Des patrons pour nourrir les patients, les laver et changer leur couche. La pénurie de personnel dans le réseau de la santé est si criante que des gestionnaires ont été appelés à la rescousse pour remplir des quarts de travail de préposés aux bénéficiaires dans des établissements de Québec pendant le congé de la fête du Travail, a appris La Presse.

Le Centre intégré universitaire de santé et services sociaux (CIUSSS) de la Capitale-Nationale a confirmé que 12 de ses cadres donneraient un coup de pouce dans les résidences du réseau public au cours des prochains jours, afin de répondre aux besoins des résidants.

Le syndicat concerné affirme qu'il s'agit d'une illustration d'un problème plus large, notamment causé par les mauvaises conditions de travail des préposés.

« Ce sont des cadres qui ont accepté volontairement de venir nous donner un coup de main en fin de semaine, soit de jour ou de soir », a confirmé Céline Allard, de l'administration du CIUSSS. « Ils viennent travailler dans les CHSLD. [...] Ils vont travailler en équipe avec les gens qui sont sur place, ils ne seront pas laissés tout seuls. »

Une méthode déjà utilisée

Mme Allard précise qu'il s'agit de gestionnaires qui sont des professionnels de la santé, par exemple des cadres des services infirmiers. Cette méthode est utilisée « de temps en temps », notamment lors de tempêtes de neige, et le ministère de la Santé en a été informé, a-t-elle précisé.

Ces cadres seront rémunérés selon leurs propres conditions de travail pour les heures travaillées. Ils n'échapperont pas aux tâches les plus délicates des préposés.

« On leur dit qu'ils devront répondre aux besoins d'assistance des résidants : le réveil, l'accompagnement au déjeuner, la toilette basse, le changement de protection, l'habillement, les déplacements... »

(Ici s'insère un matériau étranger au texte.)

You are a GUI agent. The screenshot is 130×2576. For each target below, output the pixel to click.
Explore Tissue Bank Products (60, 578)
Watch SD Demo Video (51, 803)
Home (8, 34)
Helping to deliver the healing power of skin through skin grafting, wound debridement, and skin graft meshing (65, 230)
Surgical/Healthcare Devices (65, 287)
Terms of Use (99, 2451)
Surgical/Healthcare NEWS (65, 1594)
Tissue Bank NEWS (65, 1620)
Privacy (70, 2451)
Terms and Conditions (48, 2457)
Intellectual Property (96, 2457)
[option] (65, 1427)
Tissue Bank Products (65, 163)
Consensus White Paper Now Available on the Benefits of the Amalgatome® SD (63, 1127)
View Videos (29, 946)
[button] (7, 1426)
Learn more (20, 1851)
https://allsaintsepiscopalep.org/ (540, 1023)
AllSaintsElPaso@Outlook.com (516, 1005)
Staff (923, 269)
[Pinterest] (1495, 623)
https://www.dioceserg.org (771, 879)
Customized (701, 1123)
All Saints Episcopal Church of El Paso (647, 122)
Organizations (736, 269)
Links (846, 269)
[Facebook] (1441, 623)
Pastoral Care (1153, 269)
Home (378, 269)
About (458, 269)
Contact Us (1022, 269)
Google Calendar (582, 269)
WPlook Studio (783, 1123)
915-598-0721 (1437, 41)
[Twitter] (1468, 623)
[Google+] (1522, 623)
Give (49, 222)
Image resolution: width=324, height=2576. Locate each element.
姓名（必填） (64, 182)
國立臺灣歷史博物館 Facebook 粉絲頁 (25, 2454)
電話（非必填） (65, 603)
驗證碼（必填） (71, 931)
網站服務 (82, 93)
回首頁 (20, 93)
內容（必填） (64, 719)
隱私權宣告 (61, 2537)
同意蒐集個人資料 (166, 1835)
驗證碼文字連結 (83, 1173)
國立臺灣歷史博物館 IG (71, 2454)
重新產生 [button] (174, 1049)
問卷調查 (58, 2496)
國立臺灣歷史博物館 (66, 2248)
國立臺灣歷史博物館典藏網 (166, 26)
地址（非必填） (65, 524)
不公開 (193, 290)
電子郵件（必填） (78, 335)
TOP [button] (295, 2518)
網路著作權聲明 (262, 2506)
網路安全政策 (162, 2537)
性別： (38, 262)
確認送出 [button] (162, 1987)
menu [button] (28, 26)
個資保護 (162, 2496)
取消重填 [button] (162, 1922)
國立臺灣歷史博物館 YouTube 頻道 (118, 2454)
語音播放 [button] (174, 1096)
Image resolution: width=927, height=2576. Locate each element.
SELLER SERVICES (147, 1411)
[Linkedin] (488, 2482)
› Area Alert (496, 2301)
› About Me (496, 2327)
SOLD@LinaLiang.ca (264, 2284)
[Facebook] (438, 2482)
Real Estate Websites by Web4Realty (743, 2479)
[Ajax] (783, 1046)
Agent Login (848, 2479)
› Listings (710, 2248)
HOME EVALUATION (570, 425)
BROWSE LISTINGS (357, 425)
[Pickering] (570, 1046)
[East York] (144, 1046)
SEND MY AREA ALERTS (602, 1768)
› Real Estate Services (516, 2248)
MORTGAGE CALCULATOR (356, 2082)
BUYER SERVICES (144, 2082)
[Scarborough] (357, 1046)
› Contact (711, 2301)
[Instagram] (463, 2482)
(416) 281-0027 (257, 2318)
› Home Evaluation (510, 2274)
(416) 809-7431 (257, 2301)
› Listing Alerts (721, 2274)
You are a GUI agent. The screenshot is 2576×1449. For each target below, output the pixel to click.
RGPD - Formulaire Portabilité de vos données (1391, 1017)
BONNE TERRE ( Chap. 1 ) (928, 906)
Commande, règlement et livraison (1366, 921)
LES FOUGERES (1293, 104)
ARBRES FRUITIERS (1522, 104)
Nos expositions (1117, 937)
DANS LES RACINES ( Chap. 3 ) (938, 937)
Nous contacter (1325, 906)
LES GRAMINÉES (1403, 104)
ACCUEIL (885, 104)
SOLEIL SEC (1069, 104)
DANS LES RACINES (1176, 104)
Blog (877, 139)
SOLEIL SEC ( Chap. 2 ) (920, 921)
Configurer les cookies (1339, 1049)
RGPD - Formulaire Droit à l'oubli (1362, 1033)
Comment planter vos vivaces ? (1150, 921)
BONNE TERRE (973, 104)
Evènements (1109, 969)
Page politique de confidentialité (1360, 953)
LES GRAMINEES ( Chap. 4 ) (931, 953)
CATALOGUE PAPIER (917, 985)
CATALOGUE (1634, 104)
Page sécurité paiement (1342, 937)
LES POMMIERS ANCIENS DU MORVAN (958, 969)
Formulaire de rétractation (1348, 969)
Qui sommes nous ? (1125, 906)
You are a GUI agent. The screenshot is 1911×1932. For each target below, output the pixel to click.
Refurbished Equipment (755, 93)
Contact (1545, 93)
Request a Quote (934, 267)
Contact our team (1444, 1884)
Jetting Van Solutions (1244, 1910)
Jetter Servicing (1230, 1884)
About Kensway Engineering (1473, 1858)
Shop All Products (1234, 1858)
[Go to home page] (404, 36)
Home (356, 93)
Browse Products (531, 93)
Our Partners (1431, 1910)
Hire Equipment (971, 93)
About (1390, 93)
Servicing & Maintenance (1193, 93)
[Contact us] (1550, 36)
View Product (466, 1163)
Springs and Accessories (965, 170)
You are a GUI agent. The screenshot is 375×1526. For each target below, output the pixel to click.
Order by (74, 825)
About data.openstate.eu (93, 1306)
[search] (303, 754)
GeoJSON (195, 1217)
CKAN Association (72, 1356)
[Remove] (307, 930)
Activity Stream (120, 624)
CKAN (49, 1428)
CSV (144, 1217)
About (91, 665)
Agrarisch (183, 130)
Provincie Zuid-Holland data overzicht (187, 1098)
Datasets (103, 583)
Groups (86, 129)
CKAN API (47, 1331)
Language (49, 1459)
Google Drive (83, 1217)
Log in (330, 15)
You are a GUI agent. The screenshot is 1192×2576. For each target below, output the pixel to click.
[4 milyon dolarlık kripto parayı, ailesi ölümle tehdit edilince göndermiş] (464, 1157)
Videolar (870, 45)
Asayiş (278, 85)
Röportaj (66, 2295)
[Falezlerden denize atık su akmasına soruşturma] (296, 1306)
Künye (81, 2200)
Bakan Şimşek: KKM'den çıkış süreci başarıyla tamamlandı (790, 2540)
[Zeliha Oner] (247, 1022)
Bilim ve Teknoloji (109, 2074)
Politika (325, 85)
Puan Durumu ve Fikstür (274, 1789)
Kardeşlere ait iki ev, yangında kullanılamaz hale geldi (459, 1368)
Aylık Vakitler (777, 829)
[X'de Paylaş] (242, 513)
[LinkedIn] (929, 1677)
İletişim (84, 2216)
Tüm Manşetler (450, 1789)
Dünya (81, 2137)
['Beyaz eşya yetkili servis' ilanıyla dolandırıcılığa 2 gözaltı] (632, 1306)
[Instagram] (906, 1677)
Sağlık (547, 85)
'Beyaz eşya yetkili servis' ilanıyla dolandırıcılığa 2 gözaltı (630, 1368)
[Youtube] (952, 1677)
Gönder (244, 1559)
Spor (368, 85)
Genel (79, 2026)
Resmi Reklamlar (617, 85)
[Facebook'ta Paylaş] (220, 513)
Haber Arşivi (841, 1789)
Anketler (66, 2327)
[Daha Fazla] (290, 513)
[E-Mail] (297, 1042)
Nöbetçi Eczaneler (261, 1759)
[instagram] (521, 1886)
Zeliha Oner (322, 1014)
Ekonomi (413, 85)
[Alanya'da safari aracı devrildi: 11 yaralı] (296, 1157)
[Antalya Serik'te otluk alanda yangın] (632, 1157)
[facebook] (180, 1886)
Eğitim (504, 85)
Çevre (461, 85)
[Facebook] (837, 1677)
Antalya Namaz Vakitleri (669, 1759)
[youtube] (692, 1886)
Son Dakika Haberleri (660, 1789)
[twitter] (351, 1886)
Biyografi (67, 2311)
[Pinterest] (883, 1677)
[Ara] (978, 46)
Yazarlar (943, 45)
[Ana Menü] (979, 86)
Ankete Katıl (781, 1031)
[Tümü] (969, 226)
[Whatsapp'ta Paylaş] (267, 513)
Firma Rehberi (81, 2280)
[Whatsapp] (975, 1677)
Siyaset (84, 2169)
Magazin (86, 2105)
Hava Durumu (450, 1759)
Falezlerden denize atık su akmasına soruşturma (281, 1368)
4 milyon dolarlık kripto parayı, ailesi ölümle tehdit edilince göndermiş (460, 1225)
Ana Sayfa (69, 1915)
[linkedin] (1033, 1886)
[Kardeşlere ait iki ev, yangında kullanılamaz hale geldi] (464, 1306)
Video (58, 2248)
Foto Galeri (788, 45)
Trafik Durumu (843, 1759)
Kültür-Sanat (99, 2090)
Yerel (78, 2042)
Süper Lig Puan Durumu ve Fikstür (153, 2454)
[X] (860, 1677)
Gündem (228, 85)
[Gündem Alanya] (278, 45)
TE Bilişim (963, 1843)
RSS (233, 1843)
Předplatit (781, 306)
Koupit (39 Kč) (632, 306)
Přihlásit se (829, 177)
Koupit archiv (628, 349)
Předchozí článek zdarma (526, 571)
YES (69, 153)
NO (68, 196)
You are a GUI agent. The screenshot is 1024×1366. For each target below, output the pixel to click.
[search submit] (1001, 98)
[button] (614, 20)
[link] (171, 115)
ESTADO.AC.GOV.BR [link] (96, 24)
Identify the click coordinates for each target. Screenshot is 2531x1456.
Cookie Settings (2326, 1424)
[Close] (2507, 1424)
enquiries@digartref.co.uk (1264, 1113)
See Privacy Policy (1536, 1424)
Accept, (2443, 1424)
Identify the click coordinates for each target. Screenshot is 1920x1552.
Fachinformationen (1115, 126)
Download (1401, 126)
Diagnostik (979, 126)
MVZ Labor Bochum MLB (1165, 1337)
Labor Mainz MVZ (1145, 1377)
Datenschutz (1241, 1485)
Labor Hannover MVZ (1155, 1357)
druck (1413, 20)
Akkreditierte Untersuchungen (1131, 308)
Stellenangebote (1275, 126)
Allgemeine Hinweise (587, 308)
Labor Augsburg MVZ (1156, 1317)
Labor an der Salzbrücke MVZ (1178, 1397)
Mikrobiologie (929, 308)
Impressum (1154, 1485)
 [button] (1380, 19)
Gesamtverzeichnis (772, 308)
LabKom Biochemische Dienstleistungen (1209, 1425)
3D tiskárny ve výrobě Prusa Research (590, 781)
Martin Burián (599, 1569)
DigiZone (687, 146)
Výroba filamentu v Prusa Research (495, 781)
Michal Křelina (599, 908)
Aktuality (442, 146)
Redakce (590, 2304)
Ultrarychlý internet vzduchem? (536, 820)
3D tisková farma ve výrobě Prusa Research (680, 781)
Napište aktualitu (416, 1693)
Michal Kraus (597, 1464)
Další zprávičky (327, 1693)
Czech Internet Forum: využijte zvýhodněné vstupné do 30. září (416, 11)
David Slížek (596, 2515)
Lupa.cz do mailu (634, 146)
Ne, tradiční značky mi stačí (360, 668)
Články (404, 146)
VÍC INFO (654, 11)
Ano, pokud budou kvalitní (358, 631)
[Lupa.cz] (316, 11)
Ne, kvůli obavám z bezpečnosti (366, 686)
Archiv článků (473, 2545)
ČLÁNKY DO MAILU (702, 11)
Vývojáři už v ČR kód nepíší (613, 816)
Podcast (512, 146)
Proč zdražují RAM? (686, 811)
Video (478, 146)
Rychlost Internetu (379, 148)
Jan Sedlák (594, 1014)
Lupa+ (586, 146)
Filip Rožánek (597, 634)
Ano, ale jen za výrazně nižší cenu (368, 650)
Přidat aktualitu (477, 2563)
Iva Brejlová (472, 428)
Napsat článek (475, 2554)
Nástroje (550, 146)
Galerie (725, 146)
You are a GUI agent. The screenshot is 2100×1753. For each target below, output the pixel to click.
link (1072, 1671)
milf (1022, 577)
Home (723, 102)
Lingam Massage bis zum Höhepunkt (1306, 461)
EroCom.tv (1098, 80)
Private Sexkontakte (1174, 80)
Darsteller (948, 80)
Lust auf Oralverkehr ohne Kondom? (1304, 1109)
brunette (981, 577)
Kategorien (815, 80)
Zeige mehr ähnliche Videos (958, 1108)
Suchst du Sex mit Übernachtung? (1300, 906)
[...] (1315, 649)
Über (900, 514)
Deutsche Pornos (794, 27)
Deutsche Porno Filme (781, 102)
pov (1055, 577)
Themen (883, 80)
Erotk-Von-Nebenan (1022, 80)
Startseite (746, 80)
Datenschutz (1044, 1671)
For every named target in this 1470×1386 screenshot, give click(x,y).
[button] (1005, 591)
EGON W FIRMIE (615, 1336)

- Céline Allard, de l'administration du CIUSSS de la Capitale-Nationale

Céline Allard en convient : il y a « pénurie de préposés aux bénéficiaires » au CIUSSS et partout au Québec. Et « notre obligation, c'est de répondre aux besoins ». Le manque de préposés est aggravé par la rentrée : « On a environ 170 étudiants qui ont travaillé avec nous tout l'été et qui retournent à l'école », a-t-elle ajouté.

Une situation critique

Pour le syndicat des préposés aux bénéficiaires du CIUSSS de la Capitale-Nationale, la grave pénurie à la source de la situation actuelle est d'abord causée par les mauvaises conditions de travail offertes aux employés.

« Non seulement on n'attire pas des gens pour venir travailler, mais en plus, on en perd », a indiqué Richard Boissinot, président du Syndicat des travailleuses et des travailleurs du CIUSSS de la Capitale-Nationale, affilié à la CSN.

Selon lui, cet été, un ou deux employés démissionnaient chaque semaine, écoeurés par les heures supplémentaires obligatoires ou l'ambiance de travail délétère.

D'après les derniers chiffres dont dispose M. Boissinot, et qui datent du printemps dernier, l'employeur était à la recherche de plus de 400 préposés à la clientèle dans la région.

« Les cadres qui vont se retrouver sur le terrain en fin de semaine, j'espère qu'ils vont enfin comprendre ce qu'on leur dit depuis des mois, a-t-il ajouté. J'imagine qu'en faisant le travail, ils vont s'apercevoir qu'on ne parlait pas à tort et à travers. »

Enquête du syndicat à venir

Malgré cela, le syndicat réfléchit tout de même à une contestation de l'utilisation de cadres pour remplir des tâches habituellement exécutées par des employés. « On va faire notre enquête, on va voir où c'est. Probablement qu'on va faire un grief », a-t-il dit.

Un CHSLD du CIUSSS de la Capitale-Nationale s'est retrouvé sous les projecteurs plus tôt cette semaine quand M. Boissinot a accusé une cadre d'y avoir « pris en otage » des préposés aux bénéficiaires à qui elle demandait de faire un remplacement. Selon le syndicat, cette gestionnaire aurait verrouillé une porte pour les empêcher de quitter les lieux pendant 15 minutes.

L'employeur a contesté cette version des faits, affirmant que personne n'avait été enfermé et que la situation s'était conclue en trois minutes.